Data scraping practices have recently come under scrutiny, as datasets scraped from the web’s social spaces are the basis of new generative AI tools like Google’s Gemini, Microsoft’s Copilot, and OpenAI’s ChatGPT. These practices of scrapers and crawlers are based on the conception of the internet as a mountain of data that’s sitting, waiting, available to be acted upon, extracted and put to use. In this paper, we examine the robots.txt exclusion protocol which has been used to govern the behavior of crawlers and is often taken as a proxy for consent in widespread data scraping and web archiving.
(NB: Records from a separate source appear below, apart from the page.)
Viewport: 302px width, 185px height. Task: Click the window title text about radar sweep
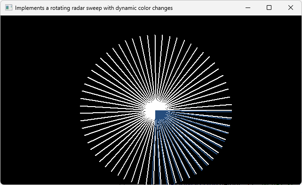(94, 8)
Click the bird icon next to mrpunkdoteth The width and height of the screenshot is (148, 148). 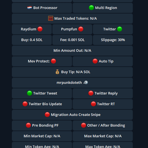[x=86, y=83]
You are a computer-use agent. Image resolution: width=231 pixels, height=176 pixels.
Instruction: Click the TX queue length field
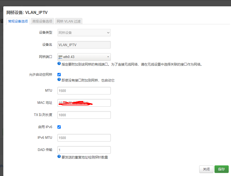84,115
By addressing the underlying assumptions of the protocol, we aim to counter a recent narrative that “the basic social contract of the web is falling apart” (Pierce, 2024), and instead argue that data extractive infrastructures have always been at work over the past 30 years of the web. Positioning this work within the field of critical data studies, we aim to find new ways for web archives and modes of collection to become unbound from the “capitalist logics of data extraction” upon which they’re currently built (Theilen et al., 2021).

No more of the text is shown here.